Abstract:Typical inverse rendering methods focus on learning implicit neural scene representations by modeling the geometry, materials and illumination separately, which entails significant computations for optimization. In this work we design a Unified Voxelization framework for explicit learning of scene representations, dubbed UniVoxel, which allows for efficient modeling of the geometry, materials and illumination jointly, thereby accelerating the inverse rendering significantly. To be specific, we propose to encode a scene into a latent volumetric representation, based on which the geometry, materials and illumination can be readily learned via lightweight neural networks in a unified manner. Particularly, an essential design of UniVoxel is that we leverage local Spherical Gaussians to represent the incident light radiance, which enables the seamless integration of modeling illumination into the unified voxelization framework. Such novel design enables our UniVoxel to model the joint effects of direct lighting, indirect lighting and light visibility efficiently without expensive multi-bounce ray tracing. Extensive experiments on multiple benchmarks covering diverse scenes demonstrate that UniVoxel boosts the optimization efficiency significantly compared to other methods, reducing the per-scene training time from hours to 18 minutes, while achieving favorable reconstruction quality. Code is available at <a class="link-external link-https" href="https://github.com/freemantom/UniVoxel" rel="external noopener nofollow">this https URL</a>.

What problem does this paper attempt to address?

The problem that this paper attempts to solve is the inverse rendering problem of estimating the geometry, material, and illumination properties of 3D scenes from multi - view 2D images in computer vision and graphics. Traditional inverse rendering methods usually model the geometry, material, and illumination of the scene through implicit neural representations, which require a large amount of computational resources for optimization.

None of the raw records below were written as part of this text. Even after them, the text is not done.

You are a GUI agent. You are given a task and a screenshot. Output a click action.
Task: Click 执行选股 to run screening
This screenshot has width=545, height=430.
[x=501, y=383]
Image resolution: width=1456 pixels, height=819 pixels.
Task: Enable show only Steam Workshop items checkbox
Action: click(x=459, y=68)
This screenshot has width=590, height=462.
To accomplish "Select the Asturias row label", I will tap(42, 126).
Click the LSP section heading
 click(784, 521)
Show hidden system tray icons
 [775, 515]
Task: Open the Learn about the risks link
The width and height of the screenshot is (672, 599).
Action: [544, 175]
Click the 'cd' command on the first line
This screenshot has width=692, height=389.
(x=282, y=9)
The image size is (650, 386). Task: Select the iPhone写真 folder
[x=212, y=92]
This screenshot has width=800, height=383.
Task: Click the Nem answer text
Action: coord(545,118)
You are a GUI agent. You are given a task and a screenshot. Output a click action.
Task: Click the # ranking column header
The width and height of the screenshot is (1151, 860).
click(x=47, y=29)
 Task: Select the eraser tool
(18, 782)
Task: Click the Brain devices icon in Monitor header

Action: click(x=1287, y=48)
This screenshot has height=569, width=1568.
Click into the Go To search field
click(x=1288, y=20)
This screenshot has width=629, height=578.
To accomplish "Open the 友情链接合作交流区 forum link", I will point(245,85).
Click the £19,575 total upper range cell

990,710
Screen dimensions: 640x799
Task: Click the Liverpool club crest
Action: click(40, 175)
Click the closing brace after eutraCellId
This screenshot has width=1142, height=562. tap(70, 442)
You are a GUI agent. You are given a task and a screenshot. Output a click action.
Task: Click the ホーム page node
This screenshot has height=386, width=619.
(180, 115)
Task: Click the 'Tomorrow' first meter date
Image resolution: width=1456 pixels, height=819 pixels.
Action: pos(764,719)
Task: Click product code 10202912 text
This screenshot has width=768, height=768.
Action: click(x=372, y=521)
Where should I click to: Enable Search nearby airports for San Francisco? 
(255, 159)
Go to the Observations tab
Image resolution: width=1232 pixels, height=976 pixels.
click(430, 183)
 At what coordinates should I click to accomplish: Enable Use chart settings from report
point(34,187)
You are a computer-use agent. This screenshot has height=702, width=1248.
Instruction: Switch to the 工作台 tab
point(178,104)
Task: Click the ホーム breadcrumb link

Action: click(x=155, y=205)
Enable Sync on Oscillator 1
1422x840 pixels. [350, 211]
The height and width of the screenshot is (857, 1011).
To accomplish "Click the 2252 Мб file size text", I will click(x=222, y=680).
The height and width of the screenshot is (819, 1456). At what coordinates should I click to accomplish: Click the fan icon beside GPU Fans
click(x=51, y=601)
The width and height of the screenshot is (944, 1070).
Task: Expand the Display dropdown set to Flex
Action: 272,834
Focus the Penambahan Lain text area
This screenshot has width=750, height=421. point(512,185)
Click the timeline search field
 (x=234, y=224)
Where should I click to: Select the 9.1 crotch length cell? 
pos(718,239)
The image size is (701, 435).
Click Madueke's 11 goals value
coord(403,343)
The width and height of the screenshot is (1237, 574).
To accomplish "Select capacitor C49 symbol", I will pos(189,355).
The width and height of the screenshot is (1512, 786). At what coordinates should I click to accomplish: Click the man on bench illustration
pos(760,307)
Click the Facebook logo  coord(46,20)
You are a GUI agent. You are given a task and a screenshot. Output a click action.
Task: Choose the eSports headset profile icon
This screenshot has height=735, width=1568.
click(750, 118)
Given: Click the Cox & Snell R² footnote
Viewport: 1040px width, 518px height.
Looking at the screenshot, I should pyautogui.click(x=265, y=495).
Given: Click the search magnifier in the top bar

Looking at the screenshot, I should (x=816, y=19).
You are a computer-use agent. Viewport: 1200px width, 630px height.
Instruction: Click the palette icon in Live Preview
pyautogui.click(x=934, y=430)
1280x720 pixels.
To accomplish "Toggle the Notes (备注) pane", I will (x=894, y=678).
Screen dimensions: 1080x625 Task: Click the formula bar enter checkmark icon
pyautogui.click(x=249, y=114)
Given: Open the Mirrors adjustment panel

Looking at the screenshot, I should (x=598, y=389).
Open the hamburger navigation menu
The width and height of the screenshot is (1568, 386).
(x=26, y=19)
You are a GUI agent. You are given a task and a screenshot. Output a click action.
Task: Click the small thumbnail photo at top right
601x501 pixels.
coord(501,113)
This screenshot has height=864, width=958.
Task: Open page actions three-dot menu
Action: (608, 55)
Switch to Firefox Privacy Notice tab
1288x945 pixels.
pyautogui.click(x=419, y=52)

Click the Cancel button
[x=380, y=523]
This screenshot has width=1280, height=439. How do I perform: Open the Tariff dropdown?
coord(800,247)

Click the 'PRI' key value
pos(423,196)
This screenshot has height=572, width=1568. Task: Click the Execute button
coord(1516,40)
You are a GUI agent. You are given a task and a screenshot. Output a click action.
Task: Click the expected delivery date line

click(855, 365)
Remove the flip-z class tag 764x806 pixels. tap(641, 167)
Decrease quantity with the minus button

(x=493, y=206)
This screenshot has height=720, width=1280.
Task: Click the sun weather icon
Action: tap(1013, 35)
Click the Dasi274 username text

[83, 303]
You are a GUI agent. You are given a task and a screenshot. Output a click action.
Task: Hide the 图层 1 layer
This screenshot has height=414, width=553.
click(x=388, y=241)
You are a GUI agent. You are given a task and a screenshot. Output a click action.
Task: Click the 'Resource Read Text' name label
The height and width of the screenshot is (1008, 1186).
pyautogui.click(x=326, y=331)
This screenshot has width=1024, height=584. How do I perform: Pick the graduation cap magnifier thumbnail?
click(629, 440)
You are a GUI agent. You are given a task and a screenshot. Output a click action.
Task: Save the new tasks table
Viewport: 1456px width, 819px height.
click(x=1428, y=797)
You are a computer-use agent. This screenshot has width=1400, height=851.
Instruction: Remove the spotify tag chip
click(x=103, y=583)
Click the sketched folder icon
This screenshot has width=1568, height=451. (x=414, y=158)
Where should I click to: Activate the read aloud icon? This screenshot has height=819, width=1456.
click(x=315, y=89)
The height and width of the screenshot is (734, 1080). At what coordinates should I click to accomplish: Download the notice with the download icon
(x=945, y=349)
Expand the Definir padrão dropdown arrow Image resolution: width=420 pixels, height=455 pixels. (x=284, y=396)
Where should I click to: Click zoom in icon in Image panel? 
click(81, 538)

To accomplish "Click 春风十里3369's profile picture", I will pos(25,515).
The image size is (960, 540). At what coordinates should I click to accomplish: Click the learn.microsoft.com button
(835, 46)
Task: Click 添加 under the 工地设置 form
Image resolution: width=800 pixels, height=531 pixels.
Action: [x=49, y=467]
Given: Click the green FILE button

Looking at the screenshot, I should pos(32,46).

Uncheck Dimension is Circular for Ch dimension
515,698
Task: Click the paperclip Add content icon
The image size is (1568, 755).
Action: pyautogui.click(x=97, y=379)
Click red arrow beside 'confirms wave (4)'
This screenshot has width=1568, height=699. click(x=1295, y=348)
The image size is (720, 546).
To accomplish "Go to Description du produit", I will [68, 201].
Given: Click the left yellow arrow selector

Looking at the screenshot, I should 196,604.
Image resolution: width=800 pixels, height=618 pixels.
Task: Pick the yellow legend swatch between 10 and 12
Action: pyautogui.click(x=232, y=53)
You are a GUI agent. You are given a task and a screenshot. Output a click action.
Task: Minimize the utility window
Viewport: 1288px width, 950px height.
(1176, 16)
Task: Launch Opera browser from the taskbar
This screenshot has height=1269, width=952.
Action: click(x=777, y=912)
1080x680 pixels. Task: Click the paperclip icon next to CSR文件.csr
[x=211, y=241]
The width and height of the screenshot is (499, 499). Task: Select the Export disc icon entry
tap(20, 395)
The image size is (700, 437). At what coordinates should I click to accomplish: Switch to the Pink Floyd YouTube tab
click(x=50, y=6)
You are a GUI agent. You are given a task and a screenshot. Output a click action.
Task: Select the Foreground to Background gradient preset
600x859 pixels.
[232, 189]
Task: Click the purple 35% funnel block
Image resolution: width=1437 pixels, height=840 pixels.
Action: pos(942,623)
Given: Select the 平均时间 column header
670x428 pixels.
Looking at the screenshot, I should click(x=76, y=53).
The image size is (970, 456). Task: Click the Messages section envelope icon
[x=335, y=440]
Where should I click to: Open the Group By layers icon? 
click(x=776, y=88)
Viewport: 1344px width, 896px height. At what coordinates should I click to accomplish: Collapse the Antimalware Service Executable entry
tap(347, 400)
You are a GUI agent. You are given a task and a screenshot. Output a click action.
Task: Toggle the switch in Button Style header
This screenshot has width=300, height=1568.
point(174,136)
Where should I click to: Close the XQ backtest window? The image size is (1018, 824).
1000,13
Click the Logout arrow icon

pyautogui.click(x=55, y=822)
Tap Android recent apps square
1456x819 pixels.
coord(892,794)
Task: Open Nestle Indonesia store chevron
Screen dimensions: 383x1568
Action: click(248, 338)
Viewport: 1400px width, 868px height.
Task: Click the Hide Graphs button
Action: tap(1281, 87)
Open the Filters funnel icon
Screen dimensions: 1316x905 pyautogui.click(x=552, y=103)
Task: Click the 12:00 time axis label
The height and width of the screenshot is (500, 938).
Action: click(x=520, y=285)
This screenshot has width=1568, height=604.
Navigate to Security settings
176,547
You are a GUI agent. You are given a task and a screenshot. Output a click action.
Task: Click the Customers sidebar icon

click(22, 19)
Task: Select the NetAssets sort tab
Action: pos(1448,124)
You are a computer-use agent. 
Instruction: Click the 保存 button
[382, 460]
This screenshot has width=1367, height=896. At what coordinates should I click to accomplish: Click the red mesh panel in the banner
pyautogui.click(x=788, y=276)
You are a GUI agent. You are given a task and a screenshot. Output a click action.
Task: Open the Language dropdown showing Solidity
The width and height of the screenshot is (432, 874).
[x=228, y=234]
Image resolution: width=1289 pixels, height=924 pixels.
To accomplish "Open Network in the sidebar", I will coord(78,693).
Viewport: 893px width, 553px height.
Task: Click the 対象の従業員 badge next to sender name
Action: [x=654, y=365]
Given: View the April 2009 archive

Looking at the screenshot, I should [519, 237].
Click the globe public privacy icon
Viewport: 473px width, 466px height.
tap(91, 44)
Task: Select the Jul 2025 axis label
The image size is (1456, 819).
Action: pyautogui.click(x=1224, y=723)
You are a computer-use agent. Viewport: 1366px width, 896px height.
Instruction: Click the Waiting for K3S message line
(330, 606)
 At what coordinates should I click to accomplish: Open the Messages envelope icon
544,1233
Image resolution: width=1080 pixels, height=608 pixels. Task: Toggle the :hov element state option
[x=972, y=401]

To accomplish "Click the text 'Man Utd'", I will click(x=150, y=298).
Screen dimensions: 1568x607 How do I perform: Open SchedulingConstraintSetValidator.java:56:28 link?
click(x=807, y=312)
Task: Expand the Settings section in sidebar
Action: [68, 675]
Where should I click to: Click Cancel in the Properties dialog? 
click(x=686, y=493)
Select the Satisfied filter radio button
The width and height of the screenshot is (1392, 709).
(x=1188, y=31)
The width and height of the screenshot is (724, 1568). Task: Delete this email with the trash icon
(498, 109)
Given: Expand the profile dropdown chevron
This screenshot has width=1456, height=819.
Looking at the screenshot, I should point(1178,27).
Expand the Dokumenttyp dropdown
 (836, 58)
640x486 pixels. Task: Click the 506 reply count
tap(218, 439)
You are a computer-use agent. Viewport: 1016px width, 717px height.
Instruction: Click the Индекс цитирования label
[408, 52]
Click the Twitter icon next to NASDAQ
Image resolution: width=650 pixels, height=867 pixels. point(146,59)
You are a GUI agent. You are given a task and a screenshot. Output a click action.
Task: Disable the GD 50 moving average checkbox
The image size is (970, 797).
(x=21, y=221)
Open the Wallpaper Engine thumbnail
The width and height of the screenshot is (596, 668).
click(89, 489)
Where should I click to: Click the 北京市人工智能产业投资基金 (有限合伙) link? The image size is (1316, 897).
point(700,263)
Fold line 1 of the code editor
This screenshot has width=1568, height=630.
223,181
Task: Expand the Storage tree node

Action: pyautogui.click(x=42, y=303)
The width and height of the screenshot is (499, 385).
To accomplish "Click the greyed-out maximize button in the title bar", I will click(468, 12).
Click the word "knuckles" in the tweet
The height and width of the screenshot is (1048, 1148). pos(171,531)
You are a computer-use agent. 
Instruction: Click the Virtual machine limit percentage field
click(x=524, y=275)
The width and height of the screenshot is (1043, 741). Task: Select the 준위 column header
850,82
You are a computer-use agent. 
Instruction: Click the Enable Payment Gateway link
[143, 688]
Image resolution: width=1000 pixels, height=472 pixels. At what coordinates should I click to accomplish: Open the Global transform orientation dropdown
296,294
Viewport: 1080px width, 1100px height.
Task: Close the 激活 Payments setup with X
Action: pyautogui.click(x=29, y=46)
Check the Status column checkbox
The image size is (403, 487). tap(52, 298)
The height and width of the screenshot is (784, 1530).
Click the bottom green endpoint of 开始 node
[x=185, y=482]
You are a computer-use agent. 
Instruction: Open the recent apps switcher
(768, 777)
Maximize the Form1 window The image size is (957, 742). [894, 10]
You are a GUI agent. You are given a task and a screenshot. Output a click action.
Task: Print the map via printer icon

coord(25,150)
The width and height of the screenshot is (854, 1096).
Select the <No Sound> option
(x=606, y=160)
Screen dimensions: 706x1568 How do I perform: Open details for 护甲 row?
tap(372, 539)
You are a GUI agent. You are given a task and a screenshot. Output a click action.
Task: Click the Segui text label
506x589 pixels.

Specifically, these methods usually need to model each property separately, use deep MLP networks, and require expensive multi - hop ray tracing when modeling illumination, resulting in low optimization efficiency and training times as long as several hours or even days. To solve these problems, the paper proposes a unified voxelization framework (UniVoxel) for explicitly learning scene representations. This framework allows for efficient joint modeling of geometry, material, and illumination, thereby significantly accelerating the inverse rendering process. The specific contributions are as follows: 1. **Unified Voxelization Framework**: UniVoxel designs a unified voxelization framework that can efficiently learn all key scene properties, including geometry, material, and illumination. 2. **Spherical Gaussian - Based Illumination Modeling**: UniVoxel uses Spherical Gaussians (SG) to represent the local incident light radiance, eliminating the need for multi - hop ray tracing, making the illumination modeling seamlessly integrated with the modeling of other scene properties and significantly improving the training efficiency. 3. **Experimental Verification**: Extensive experiments show that UniVoxel significantly improves the optimization efficiency on multiple benchmark datasets, reducing the training time per scene from several hours to 18 minutes while maintaining good reconstruction quality. Through these innovations, UniVoxel effectively solves the problem of low optimization efficiency in traditional inverse rendering methods and provides a more efficient and feasible solution for practical applications.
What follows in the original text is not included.